AFTER completing a backflip routine that would make an Olympic gymnast proud, the Federal Govern-ment should have delivered all that small business wanted.

Small businesses complained the Business Activity Statement was too difficult, that the plan to tax trusts as companies would ruin them and that the February petrol excise hike was uncalled for.

As the dust settled on the corpses of two State Coalitions after two State elections, the Federal Government began its floor exercises.

First it announced that the Business Activity Statement could be simplified. Then the Government said it had decided its plan to tax non-discretionary trusts as comp-anies was unworkable and scrapped it.

Finally the Government decided its February fuel excise rise was indeed unnecessary and cut it by 1.5 cents per litre.

The Government has been levying a petrol excise for the past 17 years. About 50 per cent of the bowser price is made up of taxes.

It has also scrapped its bi-annual CPI index assessment. Normally the excise on petrol would be raised depending on the inflation rate as assessed in February and August.

The Government has ordered the Australian Competition and Consumer Commission to make sure petrol stations pass on the excise rise immediately.

Motor Trade Association of WA executive director Peter Fitzpatrick said the Government’s fuel flip meant $550 million back to small businesses and motorists.

“There is no doubt this move was driven by poll results. This is people power at work,” Mr Fitzpatrick said.

“The main benefit with this is the end of indexation twice a year. It means the Government will no longer be able to rely on petrol for general revenue.

“Petrol is an inflationary product. It reflects in most everything sold in the community. Taxing petrol at the rate the Government does is highly inflationary.

“The 1.5 cents per litre drop is a symbolic gesture. At least John Howard acknowledges he should not have charged that last increase on top of the GST.”

However, Mr Fitzpatrick believes the excise cut will have little effect on metropolitan petrol prices.

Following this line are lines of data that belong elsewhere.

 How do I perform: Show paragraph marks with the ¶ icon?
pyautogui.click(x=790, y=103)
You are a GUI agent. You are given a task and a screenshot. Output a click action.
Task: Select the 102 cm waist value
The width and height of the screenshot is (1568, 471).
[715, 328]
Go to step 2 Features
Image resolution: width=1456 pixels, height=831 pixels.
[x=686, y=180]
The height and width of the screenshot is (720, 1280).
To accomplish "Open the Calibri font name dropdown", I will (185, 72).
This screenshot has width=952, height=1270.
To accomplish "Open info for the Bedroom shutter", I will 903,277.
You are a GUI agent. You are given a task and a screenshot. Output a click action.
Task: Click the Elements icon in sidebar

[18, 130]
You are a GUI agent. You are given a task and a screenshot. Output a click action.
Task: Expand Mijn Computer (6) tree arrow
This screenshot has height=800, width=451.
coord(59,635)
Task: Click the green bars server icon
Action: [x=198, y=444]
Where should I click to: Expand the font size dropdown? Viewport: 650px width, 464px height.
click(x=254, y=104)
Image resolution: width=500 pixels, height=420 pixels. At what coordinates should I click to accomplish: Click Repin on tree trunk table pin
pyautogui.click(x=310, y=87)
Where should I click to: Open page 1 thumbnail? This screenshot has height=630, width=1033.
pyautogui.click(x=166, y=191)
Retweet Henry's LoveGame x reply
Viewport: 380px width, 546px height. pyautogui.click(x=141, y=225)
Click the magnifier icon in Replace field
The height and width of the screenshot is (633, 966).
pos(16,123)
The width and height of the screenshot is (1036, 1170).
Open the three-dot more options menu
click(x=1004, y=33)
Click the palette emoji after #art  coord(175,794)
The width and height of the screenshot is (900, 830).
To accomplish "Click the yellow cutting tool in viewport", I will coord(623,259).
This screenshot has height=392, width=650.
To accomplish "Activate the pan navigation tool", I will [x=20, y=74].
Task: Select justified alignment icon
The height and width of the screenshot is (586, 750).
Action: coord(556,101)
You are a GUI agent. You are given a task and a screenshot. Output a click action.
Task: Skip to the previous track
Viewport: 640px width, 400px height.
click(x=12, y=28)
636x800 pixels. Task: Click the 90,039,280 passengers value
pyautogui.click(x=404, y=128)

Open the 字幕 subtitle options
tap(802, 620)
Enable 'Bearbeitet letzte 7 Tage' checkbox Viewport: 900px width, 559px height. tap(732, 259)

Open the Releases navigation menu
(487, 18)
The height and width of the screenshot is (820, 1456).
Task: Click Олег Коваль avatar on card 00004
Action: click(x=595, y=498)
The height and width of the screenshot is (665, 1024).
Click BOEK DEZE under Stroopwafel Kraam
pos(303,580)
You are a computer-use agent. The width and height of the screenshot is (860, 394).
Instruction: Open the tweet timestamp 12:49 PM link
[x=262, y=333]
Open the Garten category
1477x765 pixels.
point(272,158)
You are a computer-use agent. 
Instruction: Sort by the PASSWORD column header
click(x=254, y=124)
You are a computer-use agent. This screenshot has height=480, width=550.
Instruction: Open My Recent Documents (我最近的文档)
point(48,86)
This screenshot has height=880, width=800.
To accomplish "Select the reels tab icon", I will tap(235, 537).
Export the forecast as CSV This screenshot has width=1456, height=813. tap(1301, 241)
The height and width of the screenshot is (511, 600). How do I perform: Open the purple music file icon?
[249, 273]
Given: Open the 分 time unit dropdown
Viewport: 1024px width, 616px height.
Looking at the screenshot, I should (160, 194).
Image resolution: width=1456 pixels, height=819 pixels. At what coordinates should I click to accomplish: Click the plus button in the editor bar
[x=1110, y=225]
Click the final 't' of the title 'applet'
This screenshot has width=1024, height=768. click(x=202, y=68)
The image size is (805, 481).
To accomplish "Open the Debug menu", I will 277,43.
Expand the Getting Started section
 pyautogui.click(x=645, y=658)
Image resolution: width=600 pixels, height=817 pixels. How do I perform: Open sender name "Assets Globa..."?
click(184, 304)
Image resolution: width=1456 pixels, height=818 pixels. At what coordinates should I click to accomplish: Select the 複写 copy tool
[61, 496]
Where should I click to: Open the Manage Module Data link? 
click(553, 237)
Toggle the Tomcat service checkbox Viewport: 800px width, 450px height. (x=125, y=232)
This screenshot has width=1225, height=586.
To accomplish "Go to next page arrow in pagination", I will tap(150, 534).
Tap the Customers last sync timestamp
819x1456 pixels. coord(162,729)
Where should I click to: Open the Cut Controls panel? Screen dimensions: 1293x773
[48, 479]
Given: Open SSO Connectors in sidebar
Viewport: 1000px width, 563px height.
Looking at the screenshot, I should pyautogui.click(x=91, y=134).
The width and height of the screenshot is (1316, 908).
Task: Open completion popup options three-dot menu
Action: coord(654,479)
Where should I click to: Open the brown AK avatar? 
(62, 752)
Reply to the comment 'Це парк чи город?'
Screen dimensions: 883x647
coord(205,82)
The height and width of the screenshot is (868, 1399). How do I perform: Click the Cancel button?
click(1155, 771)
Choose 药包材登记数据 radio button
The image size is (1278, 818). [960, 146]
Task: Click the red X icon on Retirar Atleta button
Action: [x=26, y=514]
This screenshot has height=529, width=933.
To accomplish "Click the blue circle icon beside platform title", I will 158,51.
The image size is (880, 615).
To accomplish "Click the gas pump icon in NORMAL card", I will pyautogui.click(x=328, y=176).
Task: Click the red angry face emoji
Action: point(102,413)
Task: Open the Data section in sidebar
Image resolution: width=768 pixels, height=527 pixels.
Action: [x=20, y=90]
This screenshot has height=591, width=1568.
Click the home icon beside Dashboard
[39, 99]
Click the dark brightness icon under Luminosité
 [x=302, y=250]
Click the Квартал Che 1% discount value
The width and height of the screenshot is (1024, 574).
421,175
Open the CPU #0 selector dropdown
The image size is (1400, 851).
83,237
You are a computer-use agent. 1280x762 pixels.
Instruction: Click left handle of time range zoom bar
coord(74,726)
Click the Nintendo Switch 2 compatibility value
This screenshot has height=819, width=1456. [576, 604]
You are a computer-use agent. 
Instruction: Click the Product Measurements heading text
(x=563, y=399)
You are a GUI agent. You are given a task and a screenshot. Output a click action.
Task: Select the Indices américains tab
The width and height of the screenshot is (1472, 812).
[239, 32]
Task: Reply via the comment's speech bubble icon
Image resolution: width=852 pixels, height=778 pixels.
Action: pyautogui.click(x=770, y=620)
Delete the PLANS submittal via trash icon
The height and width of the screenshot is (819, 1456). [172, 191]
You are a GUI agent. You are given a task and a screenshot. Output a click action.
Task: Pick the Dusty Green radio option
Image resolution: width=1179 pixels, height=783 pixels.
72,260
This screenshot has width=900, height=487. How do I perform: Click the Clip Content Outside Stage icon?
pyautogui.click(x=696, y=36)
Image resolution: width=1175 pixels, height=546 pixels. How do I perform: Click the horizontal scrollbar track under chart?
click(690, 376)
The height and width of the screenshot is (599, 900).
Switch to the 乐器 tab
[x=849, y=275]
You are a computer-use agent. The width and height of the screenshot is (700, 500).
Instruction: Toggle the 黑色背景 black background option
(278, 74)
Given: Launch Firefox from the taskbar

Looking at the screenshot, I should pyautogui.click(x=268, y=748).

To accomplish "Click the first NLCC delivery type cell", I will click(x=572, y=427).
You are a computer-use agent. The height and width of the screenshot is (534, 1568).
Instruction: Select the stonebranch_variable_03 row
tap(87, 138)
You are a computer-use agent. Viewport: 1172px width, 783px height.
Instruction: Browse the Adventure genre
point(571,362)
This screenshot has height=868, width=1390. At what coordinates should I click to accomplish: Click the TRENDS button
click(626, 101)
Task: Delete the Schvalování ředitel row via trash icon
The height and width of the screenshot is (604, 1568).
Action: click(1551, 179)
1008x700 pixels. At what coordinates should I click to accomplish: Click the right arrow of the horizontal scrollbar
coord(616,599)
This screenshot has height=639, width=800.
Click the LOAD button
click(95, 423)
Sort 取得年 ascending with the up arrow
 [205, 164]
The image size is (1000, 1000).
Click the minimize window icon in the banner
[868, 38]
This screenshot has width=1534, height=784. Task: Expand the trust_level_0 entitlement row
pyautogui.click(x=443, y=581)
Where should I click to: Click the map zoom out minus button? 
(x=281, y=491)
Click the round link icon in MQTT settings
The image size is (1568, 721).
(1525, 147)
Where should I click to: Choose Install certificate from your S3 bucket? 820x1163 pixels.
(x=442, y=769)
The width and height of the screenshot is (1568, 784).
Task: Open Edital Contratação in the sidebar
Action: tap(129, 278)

“There is a price support cycle in place. The oil companies may take the excise off their wholesale price but then they could reduce their price support,” he said.

Combined Small Business Associations of WA president Oliver Moon said the excise would have little effect for small business because of this.

“From COSBA’s point of view, the Prime Minister has done the right thing by removing the excise,” Mr Moon said.

“But we have to be realistic. The reality is it is big business that is ripping off small business.

“It is interesting when the Government hikes the petrol price up 1.5 cents per litre – there is a big hue and cry but there is little reaction when the petrol companies rise their wholesale price.”